Truth told, we don’t track our expenses meticulously, but we track them in what I’ll call broad strokes. Some of our expenses—including some bigger ones like rent and health insurance premiums—I know exactly what we spend. Others—including some regular expenses that add up over the year, such as utilities and vehicle and renter’s insurance premiums—I can ballpark pretty well. Others, past experience gives me decent clarity, so can guesstimate pretty well.
What’s left are a buncha variable and unforeseeable expenses that we can count on every year. They all go into a “miscellaneous” category in my “budget” spreadsheet. I budget for a pretty high dollar amount in that category, and I’ve found that it does a pretty good job of covering most of said expenses.
Yeah, I’m sure that if I meticulously tracked our expenses year over year I’d uncover some unpleasant surprises. Maybe some biglyish ones. Surprises that if addressed not only would increase clarity but allow for yet further control, leading to more efficiency.
But that’d take work. And as I’ve stated, me no likey da’ work. Even if I did decide to track everything, getting The Missus to, too, would, I think, be a fool’s errand. I doubt she’d do so on her own, and I’d likely not be diligent enough to ask her for receipts so I could input the numbers into our tracking tool. Oh, and The Missus likely would revolt and threaten to divorce me. My thinking: keeping The Missus onside, even at the cost of possibly saving a few thousand dollars a year is cheaper than a divorce. Imma take the win.
And in the end . . .
There you have it, Dear Reader. A buncha ways in which I’m no optimizer. Some of you Dear Readers might think nothing of that, like me. Others, however, might say that given the relative ease with which the optimization can be realized, I’m just a dummy. I can’t argue with that.
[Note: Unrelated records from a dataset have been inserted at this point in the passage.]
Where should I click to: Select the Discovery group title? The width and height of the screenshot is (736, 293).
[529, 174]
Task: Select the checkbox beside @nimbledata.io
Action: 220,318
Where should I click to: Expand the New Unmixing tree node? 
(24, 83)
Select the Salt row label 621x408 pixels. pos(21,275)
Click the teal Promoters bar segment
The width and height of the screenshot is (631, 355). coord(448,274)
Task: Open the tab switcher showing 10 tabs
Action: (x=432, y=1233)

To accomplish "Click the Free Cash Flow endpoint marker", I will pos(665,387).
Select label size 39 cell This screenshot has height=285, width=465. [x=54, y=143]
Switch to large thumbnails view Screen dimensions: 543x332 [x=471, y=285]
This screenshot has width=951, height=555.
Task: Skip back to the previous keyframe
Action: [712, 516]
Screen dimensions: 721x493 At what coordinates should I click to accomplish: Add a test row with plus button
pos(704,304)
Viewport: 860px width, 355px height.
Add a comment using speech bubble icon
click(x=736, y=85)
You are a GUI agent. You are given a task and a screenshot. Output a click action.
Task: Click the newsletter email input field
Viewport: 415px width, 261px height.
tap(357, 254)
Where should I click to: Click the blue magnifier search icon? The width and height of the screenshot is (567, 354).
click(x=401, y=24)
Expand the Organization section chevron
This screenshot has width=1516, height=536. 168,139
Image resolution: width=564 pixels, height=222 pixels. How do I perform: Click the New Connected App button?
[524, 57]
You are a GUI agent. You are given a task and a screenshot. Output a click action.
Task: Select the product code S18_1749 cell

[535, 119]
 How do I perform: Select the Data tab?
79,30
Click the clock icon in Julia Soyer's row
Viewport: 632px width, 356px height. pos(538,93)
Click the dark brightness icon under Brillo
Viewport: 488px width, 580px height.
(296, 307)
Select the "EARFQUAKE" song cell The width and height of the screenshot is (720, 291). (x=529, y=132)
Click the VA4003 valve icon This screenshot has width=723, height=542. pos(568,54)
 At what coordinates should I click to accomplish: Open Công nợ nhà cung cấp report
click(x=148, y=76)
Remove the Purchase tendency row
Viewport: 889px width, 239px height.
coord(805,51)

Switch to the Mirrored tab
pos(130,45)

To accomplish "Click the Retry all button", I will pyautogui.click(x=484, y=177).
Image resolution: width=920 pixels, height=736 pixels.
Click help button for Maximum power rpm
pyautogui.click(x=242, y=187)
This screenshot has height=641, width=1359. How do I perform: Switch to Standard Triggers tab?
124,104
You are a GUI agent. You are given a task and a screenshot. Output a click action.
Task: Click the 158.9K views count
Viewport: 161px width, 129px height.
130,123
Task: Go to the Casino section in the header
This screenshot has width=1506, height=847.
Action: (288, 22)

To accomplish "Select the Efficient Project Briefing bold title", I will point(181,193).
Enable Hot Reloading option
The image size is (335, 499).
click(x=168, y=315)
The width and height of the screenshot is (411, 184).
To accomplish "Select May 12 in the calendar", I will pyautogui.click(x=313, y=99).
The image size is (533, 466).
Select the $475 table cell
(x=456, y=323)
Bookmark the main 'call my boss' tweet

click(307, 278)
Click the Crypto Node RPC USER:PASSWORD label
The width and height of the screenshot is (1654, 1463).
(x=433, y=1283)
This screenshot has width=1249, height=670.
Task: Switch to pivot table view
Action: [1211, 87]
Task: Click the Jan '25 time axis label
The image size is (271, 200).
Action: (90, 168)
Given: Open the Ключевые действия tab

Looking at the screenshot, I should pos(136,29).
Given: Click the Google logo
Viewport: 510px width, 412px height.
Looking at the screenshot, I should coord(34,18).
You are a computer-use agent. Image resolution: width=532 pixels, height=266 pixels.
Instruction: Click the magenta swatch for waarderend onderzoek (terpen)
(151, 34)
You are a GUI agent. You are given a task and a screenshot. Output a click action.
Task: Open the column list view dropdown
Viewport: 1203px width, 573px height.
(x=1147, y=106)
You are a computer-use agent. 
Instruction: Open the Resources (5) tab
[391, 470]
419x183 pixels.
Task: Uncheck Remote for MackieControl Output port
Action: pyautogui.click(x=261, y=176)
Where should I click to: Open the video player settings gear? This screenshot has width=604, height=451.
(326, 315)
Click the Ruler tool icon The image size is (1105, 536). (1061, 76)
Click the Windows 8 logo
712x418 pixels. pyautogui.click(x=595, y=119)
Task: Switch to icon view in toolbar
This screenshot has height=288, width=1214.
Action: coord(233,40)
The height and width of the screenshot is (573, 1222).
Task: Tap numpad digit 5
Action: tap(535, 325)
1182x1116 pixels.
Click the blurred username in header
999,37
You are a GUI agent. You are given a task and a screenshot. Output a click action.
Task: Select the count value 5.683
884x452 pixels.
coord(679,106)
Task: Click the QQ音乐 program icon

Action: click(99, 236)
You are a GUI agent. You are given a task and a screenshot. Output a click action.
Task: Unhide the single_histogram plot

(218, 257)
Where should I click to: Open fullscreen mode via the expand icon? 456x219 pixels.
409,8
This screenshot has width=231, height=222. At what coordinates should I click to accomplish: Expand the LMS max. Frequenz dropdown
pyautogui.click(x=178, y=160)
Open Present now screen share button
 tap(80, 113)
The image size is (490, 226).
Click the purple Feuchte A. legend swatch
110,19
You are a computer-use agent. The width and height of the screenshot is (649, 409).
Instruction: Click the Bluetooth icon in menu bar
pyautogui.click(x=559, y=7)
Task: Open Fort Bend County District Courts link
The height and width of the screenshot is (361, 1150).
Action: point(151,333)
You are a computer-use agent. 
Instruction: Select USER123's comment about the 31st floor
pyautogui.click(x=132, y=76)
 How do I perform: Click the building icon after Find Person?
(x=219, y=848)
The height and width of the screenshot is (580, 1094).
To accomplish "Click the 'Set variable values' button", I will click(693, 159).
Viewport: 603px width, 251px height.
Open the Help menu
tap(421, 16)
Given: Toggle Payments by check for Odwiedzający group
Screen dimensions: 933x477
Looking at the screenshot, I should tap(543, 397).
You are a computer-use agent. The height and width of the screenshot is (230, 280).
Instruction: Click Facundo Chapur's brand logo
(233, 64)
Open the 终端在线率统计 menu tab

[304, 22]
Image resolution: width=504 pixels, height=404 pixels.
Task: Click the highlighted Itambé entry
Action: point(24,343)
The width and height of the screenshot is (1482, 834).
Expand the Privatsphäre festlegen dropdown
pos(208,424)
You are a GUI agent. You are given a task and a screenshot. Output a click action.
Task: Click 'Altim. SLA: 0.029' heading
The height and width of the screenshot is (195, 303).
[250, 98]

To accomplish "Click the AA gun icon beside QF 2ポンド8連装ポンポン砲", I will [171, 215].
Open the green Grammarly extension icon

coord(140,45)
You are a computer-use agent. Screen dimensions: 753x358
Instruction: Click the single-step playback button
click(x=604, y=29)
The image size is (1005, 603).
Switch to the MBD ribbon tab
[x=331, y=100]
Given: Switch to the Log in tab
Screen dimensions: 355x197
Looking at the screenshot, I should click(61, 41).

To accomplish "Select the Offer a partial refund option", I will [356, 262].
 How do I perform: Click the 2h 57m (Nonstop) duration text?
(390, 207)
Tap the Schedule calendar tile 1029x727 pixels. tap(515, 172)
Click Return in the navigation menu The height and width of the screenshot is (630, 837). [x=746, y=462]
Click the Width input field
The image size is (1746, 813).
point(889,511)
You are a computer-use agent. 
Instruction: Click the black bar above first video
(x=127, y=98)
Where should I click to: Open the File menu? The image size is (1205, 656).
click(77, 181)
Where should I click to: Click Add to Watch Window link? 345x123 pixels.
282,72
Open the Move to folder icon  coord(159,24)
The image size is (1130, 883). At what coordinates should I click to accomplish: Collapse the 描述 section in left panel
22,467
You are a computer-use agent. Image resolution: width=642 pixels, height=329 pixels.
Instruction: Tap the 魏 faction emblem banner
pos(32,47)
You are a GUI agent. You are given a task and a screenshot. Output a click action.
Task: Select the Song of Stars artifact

I think “lazy” is the right investment style in retirement. It just means you are not focussed on money like pre retirement and have enough.
I strive to get there
Agree that lazy probly is the right course. That said, for me, it’s likely more due to the fact that I’ve never actually quantified the actual financial consequences of many of my suboptimal laziness-caused decisions. I suspect that if I did so (assuming it even could be done with any measure of accuracy), I’d be horrified into action. Absent that, ignorance is bliss. Or at least that’s what I’m telling myself.